Siding with defense lawyers at Munger, Tolles & Olson and Winston & Strawn, U.S. District Judge John Koeltl in Manhattan dismissed the proposed class action in a 50-page ruling. The plaintiffs alleged that BofA made misleading statements in 2011 about the size and imminence of the AIG suit. But Koetl rejected the idea that shareholders were conned, writing that BofA's disclosures were adequate and that investors had early access to information about AIG's potential claims.
In a February 2011 annual report to shareholders, Bank of America explained that the bank was facing a wide range of MBS–related litigation but didn't specifically describe the nature and scope of AIG's potential claims. A month earlier, BofA had entered into a tolling agreement with AIG in hopes of reaching a prelitigation settlement with the insurance giant. Those mediation efforts failed, prompting AIG to sue BofA in August 2011, seeking a staggering $10 billion. BofA's stock price dropped 20 percent after news of the AIG suit spread, though that drop also coincided with a downgrade of the U.S. government's credit rating.
Plaintiffs lawyers quickly brought securities fraud claims on behalf of shareholders, and in June 2012 Koeltl appointed Hagens Berman Sobol & Shapiro lead counsel. The firm argued that once BofA made generalized warnings about its MBS exposure, it had a duty to disclose the imminence and size of the AIG lawsuit. Hagens Berman sought to represent a class of individuals and entities that bought BofA stock between February 2011 (when BofA released its annual report for 2010) and August 2011 (the date AIG filed suit). Several BofA directors and officers were named as codefendants.
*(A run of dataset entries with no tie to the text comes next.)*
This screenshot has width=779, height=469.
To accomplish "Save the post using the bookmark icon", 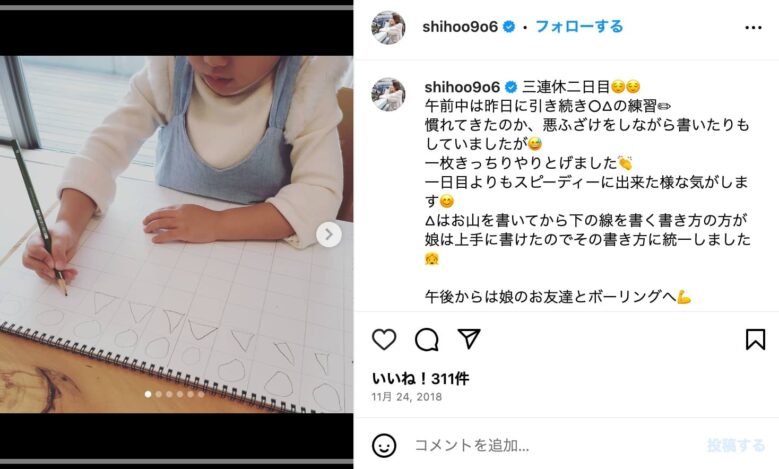I will point(755,340).
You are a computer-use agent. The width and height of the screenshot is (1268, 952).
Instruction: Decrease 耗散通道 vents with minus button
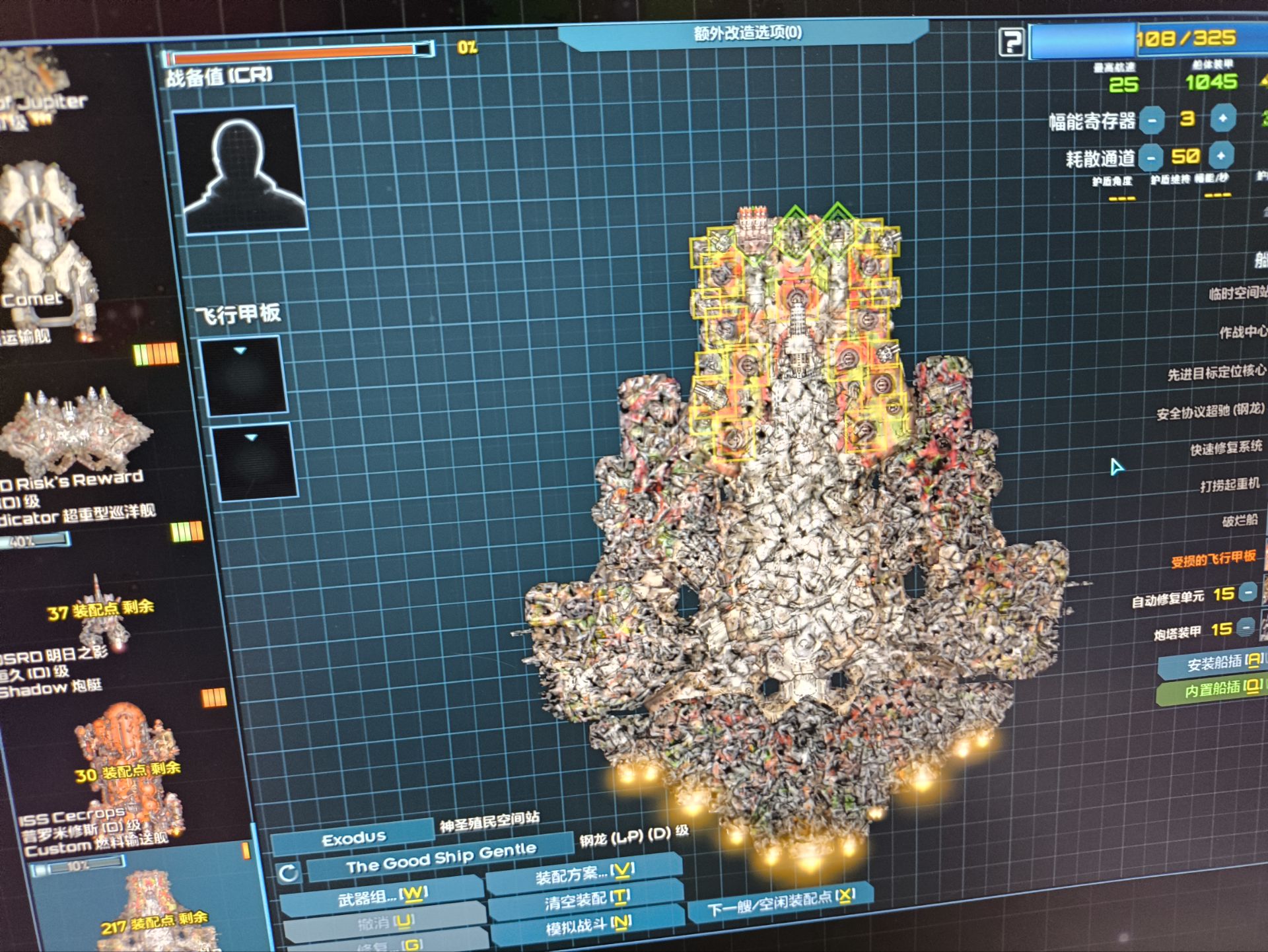click(x=1151, y=158)
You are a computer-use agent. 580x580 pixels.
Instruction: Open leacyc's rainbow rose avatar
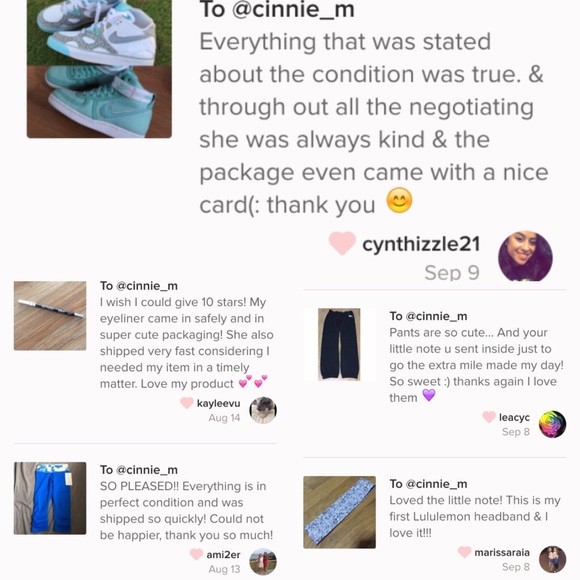tap(552, 424)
In Monday's decision, Koeltl rejected Hagens Berman's disclosure theory. "The disclosure that the plaintiffs demand was not required because that information was not materially different from the information that was already publicly disclosed, because the defendants made no incomplete or inaccurate statements, and because no regulatory provision created an affirmative duty to disclose the allegedly omitted information," he wrote.
Plaintiffs counsel Steve Berman of Hagens Berman didn't immediately return a request for comment. We also didn't immediately hear back from George Garvey of Munger Tolles, who represents BofA.